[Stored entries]
◇ ◇ ◇ ◇
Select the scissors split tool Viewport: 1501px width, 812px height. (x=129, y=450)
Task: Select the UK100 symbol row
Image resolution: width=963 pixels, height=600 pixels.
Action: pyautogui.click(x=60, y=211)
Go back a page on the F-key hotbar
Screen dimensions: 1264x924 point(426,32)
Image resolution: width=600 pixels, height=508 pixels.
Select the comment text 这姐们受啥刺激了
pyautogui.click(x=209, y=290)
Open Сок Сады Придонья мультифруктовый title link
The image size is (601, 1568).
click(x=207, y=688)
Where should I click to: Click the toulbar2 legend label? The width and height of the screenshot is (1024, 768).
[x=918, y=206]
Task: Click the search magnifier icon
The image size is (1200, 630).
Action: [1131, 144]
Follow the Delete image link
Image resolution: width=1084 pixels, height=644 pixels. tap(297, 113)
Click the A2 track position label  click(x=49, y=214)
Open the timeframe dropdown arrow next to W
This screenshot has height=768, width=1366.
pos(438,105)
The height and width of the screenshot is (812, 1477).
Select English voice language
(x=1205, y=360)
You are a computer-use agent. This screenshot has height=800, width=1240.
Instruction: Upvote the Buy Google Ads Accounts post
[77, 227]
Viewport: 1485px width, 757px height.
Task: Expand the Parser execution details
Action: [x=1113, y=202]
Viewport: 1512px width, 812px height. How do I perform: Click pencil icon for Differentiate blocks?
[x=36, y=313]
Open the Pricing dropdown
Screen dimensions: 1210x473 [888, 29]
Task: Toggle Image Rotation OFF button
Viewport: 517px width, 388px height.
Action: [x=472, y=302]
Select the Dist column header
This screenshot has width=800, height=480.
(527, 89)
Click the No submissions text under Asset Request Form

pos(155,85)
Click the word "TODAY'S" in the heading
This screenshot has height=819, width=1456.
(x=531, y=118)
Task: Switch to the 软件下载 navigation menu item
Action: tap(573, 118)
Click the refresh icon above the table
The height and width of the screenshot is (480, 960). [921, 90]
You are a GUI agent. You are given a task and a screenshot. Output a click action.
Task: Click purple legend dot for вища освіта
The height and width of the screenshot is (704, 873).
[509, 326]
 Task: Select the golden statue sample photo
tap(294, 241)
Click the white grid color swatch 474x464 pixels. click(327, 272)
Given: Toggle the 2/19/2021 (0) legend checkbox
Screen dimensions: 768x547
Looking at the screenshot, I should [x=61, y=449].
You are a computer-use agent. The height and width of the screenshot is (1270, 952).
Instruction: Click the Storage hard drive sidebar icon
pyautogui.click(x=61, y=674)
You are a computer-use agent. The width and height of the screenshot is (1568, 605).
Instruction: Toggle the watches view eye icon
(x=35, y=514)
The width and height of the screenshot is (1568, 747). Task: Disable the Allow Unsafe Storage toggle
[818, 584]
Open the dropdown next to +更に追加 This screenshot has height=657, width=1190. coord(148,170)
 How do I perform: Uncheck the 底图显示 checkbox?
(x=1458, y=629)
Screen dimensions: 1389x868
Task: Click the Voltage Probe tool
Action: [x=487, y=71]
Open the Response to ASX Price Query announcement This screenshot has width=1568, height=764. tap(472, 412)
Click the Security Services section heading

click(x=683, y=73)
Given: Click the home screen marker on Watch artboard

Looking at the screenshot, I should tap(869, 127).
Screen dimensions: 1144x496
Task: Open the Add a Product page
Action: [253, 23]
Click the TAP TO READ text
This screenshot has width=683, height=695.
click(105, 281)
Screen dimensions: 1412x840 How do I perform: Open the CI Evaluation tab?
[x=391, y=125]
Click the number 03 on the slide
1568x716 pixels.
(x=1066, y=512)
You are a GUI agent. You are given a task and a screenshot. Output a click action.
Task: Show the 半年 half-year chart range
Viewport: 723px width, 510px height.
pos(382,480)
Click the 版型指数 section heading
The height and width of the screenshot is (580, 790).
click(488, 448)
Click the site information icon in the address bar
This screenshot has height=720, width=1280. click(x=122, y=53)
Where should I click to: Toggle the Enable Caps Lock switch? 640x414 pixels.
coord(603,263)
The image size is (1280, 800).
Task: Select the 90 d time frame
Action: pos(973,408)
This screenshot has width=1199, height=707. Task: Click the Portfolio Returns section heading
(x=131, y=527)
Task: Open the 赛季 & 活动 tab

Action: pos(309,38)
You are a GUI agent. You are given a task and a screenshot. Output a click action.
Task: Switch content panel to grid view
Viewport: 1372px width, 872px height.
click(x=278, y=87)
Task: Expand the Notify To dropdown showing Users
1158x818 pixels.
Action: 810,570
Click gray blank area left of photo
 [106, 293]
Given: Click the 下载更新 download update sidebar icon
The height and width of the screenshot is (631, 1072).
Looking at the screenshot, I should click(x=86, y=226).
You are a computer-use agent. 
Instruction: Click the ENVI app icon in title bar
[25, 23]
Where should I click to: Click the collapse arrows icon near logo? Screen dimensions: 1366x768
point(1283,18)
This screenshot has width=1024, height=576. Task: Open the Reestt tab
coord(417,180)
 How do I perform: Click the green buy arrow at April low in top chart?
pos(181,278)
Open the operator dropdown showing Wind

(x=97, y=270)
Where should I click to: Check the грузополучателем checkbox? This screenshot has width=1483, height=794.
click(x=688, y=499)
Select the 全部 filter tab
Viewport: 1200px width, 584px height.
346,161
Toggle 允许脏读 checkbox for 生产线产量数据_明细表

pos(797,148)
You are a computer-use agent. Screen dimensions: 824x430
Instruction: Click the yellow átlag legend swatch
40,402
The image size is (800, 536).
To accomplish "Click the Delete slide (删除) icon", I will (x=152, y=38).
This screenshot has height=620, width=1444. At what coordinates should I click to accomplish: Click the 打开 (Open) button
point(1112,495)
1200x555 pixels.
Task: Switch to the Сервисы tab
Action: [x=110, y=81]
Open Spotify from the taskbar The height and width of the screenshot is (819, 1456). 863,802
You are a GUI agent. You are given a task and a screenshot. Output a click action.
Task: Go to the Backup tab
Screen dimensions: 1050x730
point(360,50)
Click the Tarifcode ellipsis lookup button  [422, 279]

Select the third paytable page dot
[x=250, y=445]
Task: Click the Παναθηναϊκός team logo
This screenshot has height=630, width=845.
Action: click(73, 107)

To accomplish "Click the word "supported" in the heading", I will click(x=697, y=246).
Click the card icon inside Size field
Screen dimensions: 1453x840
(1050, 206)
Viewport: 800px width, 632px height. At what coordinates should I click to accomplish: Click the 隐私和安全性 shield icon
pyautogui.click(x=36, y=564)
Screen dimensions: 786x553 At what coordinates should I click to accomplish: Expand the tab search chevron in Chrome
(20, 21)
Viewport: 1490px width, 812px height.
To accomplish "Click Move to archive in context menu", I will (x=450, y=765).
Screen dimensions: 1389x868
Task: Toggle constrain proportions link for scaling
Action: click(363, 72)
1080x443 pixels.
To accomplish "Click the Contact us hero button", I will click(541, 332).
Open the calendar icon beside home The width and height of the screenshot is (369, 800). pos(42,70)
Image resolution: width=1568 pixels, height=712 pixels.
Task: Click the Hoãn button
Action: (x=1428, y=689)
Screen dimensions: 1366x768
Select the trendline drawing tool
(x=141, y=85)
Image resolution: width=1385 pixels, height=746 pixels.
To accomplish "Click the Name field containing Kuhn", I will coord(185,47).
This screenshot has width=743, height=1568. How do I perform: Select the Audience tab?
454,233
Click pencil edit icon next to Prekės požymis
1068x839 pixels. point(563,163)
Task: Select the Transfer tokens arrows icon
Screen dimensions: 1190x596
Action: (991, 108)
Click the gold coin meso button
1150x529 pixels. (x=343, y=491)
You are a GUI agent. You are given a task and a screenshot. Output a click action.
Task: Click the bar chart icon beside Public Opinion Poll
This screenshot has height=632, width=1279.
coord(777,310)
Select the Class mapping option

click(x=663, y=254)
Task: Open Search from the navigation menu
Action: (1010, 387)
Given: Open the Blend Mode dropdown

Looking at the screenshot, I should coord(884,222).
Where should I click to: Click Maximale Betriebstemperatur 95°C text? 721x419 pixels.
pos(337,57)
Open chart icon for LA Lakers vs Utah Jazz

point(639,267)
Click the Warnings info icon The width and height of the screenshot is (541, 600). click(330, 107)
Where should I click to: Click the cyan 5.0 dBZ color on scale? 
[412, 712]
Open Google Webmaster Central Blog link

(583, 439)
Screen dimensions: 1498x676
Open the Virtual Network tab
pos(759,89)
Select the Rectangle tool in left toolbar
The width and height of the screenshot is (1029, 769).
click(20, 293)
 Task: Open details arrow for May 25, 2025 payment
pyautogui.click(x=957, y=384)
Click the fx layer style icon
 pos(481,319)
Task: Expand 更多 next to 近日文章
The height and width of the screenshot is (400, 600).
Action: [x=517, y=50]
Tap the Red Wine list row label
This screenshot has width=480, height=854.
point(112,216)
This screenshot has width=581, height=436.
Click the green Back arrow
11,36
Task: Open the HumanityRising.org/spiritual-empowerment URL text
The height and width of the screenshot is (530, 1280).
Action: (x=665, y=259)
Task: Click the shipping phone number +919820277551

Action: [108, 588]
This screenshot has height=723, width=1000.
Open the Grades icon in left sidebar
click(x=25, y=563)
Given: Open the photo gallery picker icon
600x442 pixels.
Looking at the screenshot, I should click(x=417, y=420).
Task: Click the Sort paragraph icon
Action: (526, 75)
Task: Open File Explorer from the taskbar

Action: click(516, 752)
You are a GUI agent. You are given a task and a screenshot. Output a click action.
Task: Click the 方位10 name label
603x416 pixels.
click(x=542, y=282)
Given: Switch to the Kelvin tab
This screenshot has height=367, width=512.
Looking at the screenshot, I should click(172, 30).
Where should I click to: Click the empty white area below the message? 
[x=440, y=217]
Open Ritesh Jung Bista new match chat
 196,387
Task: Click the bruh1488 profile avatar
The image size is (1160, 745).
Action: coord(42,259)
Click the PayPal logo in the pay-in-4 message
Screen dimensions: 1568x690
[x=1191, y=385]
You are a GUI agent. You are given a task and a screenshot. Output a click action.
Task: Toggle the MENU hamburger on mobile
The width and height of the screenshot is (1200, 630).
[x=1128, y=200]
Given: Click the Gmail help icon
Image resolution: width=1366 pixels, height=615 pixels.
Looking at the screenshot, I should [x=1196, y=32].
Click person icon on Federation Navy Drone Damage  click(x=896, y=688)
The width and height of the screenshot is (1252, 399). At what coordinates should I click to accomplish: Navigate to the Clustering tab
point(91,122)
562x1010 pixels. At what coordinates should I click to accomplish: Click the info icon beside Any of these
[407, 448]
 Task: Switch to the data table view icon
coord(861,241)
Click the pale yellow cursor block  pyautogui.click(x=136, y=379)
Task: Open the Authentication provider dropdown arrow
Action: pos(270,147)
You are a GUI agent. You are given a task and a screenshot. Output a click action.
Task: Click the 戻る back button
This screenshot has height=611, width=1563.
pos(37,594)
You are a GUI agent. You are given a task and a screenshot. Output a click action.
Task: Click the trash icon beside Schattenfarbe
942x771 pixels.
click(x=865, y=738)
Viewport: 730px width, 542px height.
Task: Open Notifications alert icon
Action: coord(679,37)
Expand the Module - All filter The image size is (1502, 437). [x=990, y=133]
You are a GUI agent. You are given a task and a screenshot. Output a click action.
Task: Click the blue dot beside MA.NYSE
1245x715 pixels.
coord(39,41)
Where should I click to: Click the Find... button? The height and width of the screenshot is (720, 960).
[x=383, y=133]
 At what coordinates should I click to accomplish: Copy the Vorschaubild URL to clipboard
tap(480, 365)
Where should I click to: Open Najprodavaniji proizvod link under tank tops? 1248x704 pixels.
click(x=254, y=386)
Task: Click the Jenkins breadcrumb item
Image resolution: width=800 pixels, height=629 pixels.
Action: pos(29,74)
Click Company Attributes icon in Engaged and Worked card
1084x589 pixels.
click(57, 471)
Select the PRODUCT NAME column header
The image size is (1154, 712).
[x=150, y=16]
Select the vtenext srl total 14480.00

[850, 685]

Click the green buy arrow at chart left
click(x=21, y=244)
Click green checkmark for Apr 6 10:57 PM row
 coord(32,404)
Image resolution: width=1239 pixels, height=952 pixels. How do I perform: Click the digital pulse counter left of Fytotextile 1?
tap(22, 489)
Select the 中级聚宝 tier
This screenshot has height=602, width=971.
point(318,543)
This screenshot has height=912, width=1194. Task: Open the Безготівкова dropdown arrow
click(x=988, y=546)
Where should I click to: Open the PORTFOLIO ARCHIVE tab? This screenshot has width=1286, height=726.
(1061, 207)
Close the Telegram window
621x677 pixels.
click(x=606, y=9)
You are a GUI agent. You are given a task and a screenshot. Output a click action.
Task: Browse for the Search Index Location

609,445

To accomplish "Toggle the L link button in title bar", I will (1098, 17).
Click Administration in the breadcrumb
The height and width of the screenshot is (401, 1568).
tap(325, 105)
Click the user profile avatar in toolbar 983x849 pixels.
◇ ◇ ◇ ◇
Exercise requirements →
In exact wording, restate the lines of the data above from the first through the one holding "Click the white", and stop after that line.

Written answer →
Select the scissors split tool Viewport: 1501px width, 812px height. (x=129, y=450)
Task: Select the UK100 symbol row
Image resolution: width=963 pixels, height=600 pixels.
Action: pyautogui.click(x=60, y=211)
Go back a page on the F-key hotbar
Screen dimensions: 1264x924 point(426,32)
Image resolution: width=600 pixels, height=508 pixels.
Select the comment text 这姐们受啥刺激了
pyautogui.click(x=209, y=290)
Open Сок Сады Придонья мультифруктовый title link
The image size is (601, 1568).
click(x=207, y=688)
Where should I click to: Click the toulbar2 legend label? The width and height of the screenshot is (1024, 768).
[x=918, y=206]
Task: Click the search magnifier icon
The image size is (1200, 630).
Action: [1131, 144]
Follow the Delete image link
Image resolution: width=1084 pixels, height=644 pixels. tap(297, 113)
Click the A2 track position label  click(x=49, y=214)
Open the timeframe dropdown arrow next to W
This screenshot has height=768, width=1366.
pos(438,105)
The height and width of the screenshot is (812, 1477).
Select English voice language
(x=1205, y=360)
You are a computer-use agent. This screenshot has height=800, width=1240.
Instruction: Upvote the Buy Google Ads Accounts post
[77, 227]
Viewport: 1485px width, 757px height.
Task: Expand the Parser execution details
Action: [x=1113, y=202]
Viewport: 1512px width, 812px height. How do I perform: Click pencil icon for Differentiate blocks?
[x=36, y=313]
Open the Pricing dropdown
Screen dimensions: 1210x473 [888, 29]
Task: Toggle Image Rotation OFF button
Viewport: 517px width, 388px height.
Action: [x=472, y=302]
Select the Dist column header
This screenshot has width=800, height=480.
(527, 89)
Click the No submissions text under Asset Request Form

pos(155,85)
Click the word "TODAY'S" in the heading
This screenshot has height=819, width=1456.
(x=531, y=118)
Task: Switch to the 软件下载 navigation menu item
Action: tap(573, 118)
Click the refresh icon above the table
The height and width of the screenshot is (480, 960). [921, 90]
You are a GUI agent. You are given a task and a screenshot. Output a click action.
Task: Click purple legend dot for вища освіта
The height and width of the screenshot is (704, 873).
[509, 326]
 Task: Select the golden statue sample photo
tap(294, 241)
Click the white grid color swatch 474x464 pixels. click(327, 272)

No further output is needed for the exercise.